**SHORT PROBLEM**. Begin at the line that contains "Image resolution: width=1456" and stop after the line that contains "Action: [1362, 275]". Render each of those lines as a row in a Markdown table with the columns Row and Line, leaving out blank lines and numbering the rows in order.

**MATERIAL SHOWN**.
● ● ● ● ● ● ●
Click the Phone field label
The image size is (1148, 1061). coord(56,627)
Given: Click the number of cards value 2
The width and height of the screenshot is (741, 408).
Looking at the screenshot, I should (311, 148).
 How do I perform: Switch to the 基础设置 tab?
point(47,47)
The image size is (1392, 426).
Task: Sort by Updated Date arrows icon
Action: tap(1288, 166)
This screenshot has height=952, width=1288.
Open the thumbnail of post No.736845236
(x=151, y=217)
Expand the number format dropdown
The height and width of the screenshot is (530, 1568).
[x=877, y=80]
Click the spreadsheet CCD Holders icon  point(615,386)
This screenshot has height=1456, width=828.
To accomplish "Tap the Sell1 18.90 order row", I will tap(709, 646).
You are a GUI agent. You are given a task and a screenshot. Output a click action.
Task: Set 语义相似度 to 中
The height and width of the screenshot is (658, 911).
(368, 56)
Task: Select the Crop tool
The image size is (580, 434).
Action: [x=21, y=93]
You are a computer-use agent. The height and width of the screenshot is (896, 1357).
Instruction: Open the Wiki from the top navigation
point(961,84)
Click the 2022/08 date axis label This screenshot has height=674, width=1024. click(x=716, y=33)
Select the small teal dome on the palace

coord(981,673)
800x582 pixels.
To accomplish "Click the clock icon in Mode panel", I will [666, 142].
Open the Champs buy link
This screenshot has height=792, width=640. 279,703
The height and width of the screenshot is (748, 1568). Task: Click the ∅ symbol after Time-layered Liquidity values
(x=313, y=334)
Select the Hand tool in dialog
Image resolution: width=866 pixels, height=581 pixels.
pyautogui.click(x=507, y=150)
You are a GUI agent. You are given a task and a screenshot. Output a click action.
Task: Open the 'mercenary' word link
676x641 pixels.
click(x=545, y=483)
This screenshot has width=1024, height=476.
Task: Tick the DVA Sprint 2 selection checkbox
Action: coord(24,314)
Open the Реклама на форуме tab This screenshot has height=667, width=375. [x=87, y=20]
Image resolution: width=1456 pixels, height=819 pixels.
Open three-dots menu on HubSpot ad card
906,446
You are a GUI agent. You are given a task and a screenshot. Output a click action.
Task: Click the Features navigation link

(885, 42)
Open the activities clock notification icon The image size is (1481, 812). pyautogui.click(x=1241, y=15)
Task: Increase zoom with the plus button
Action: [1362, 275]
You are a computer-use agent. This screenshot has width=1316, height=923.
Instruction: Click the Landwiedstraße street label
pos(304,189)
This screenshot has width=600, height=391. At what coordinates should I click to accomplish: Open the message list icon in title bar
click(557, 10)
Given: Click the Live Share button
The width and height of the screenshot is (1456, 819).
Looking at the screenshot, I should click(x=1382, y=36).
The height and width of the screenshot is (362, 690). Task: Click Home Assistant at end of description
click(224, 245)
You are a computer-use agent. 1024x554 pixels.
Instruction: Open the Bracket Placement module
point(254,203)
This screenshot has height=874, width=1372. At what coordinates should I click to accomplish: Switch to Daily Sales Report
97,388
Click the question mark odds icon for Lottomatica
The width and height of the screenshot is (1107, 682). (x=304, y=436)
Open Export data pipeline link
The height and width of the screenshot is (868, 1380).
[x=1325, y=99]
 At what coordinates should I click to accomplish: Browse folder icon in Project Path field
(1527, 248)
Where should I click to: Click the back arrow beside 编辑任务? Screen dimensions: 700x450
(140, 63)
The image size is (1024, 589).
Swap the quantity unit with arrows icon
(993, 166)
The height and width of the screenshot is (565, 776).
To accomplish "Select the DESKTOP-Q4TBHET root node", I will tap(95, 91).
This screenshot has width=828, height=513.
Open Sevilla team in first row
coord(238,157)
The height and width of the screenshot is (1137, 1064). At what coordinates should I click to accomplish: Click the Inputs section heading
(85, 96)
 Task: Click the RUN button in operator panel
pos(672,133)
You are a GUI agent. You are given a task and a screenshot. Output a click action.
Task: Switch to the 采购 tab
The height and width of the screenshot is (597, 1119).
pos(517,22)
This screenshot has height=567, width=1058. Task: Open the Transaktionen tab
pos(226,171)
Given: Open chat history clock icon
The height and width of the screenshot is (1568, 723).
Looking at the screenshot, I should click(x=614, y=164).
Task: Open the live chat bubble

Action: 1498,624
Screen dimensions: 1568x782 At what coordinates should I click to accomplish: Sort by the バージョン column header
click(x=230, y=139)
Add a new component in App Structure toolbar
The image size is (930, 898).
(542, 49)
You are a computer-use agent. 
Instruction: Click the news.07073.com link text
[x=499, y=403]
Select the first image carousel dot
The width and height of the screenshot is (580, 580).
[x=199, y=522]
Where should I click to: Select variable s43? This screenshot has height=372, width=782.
● ● ● ● ● ● ●
**OUTPUT BELOW**.
| Row | Line |
|---|---|
| 1 | Image resolution: width=1456 pixels, height=819 pixels. |
| 2 | Open three-dots menu on HubSpot ad card |
| 3 | 906,446 |
| 4 | You are a GUI agent. You are given a task and a screenshot. Output a click action. |
| 5 | Task: Click the Features navigation link |
| 6 | (885, 42) |
| 7 | Open the activities clock notification icon The image size is (1481, 812). pyautogui.click(x=1241, y=15) |
| 8 | Task: Increase zoom with the plus button |
| 9 | Action: [1362, 275] |